**Your goal:** Once you have located the line containing "Instruction: Stop the playing track" in the material below, return it exactly along with each line after it through the line containing "Screen dimensions: 1920x682".

**Given data:**
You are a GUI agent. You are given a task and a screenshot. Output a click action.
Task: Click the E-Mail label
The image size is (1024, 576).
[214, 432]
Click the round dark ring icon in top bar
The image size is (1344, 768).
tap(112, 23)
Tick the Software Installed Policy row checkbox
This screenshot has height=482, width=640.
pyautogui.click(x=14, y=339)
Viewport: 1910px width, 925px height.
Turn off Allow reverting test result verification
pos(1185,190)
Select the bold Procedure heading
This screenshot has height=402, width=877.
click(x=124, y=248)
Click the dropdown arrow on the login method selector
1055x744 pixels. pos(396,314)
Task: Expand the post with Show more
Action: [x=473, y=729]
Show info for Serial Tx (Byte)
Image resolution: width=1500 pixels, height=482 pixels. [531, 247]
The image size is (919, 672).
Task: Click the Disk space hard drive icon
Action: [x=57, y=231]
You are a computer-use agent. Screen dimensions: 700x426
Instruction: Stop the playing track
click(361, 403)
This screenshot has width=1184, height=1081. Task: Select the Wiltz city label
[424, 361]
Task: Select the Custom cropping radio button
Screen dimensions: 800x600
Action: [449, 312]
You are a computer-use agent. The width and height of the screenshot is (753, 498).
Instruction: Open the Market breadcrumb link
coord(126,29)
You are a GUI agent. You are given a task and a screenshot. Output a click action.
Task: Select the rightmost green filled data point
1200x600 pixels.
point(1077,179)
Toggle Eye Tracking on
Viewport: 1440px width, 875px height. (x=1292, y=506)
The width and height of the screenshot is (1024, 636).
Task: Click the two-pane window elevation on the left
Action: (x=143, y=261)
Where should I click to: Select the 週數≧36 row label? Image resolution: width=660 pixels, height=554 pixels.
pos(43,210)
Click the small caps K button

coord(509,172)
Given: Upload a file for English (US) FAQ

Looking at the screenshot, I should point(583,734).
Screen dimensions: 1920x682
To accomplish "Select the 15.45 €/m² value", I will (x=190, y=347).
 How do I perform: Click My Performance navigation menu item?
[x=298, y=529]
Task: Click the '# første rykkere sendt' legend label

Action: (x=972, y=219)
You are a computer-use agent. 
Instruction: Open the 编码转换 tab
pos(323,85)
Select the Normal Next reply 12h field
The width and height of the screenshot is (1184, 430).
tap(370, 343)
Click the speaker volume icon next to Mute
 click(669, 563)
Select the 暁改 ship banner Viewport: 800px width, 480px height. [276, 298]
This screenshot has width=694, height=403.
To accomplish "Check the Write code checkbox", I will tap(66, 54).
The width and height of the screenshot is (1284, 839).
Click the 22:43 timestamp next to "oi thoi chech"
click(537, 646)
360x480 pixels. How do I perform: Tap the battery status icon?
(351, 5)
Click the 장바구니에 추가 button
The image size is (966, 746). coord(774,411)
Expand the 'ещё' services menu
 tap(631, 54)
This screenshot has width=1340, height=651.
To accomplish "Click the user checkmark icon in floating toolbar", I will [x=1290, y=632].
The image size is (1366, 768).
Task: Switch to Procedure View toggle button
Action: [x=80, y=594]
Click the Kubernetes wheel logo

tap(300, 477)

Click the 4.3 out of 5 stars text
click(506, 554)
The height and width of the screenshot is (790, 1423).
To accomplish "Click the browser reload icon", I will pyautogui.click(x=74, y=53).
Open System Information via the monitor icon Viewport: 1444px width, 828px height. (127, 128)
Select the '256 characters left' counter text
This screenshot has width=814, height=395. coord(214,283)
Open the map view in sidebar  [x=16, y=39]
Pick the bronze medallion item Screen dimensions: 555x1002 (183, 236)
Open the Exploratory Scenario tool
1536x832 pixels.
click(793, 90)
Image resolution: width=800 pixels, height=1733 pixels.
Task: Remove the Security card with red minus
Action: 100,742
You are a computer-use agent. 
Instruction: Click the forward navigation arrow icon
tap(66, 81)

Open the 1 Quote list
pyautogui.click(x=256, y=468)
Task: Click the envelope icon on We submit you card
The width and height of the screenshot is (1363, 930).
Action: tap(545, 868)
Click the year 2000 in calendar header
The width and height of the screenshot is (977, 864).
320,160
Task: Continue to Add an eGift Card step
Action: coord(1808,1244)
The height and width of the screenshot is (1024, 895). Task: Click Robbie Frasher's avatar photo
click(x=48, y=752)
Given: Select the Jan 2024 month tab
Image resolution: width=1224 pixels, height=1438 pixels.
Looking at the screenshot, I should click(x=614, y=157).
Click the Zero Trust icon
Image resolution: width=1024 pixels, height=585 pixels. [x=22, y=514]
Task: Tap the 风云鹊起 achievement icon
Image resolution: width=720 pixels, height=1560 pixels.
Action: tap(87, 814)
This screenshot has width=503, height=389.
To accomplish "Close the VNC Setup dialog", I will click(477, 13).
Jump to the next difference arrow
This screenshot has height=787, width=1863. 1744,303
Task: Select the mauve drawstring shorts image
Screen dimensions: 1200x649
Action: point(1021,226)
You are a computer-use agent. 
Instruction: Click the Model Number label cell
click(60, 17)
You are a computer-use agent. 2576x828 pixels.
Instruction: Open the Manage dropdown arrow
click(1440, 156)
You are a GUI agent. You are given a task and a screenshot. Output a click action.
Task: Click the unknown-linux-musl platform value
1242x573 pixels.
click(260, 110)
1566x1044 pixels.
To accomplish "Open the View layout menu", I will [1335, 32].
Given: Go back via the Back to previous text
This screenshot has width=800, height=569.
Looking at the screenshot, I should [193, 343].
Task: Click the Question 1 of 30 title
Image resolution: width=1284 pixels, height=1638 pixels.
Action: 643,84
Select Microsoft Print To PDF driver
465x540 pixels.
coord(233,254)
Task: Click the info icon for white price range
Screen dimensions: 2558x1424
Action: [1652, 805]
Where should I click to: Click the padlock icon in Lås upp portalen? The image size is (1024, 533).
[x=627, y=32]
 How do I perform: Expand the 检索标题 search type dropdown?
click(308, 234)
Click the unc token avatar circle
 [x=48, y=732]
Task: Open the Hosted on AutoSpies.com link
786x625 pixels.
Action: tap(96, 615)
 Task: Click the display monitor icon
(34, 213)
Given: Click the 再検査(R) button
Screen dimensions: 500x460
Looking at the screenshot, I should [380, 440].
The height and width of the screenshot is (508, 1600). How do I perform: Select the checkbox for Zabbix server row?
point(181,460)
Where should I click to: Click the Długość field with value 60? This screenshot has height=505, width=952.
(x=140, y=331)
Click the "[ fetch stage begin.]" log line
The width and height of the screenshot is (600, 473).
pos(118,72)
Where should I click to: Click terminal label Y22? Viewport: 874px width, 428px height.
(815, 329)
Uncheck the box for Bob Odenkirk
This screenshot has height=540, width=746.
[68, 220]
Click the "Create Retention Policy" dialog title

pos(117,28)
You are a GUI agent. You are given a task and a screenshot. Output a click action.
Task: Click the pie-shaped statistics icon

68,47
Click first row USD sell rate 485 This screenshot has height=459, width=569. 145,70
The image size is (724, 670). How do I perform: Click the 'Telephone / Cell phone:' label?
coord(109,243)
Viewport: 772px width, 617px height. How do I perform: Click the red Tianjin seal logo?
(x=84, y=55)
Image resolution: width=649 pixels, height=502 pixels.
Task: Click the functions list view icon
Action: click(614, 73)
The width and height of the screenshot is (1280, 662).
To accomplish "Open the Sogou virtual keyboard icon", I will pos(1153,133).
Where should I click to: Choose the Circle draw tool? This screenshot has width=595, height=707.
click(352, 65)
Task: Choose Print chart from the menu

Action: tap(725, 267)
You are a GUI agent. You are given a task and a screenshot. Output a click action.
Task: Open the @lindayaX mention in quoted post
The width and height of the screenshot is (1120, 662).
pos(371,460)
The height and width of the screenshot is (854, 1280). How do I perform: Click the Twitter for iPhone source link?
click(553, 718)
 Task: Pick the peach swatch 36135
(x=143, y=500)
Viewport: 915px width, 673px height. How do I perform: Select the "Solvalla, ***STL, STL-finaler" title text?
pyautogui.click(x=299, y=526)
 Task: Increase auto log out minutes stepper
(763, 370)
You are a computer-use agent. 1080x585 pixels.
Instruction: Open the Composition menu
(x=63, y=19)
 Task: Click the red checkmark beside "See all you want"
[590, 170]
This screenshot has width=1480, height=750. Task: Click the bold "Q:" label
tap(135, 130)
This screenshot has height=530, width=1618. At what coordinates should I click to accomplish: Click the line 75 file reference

**Response:**
Instruction: Stop the playing track
click(361, 403)
This screenshot has width=1184, height=1081. Task: Select the Wiltz city label
[424, 361]
Task: Select the Custom cropping radio button
Screen dimensions: 800x600
Action: [449, 312]
You are a computer-use agent. The width and height of the screenshot is (753, 498).
Instruction: Open the Market breadcrumb link
coord(126,29)
You are a GUI agent. You are given a task and a screenshot. Output a click action.
Task: Select the rightmost green filled data point
1200x600 pixels.
point(1077,179)
Toggle Eye Tracking on
Viewport: 1440px width, 875px height. (x=1292, y=506)
The width and height of the screenshot is (1024, 636).
Task: Click the two-pane window elevation on the left
Action: (x=143, y=261)
Where should I click to: Select the 週數≧36 row label? Image resolution: width=660 pixels, height=554 pixels.
pos(43,210)
Click the small caps K button

coord(509,172)
Given: Upload a file for English (US) FAQ

Looking at the screenshot, I should point(583,734).
Screen dimensions: 1920x682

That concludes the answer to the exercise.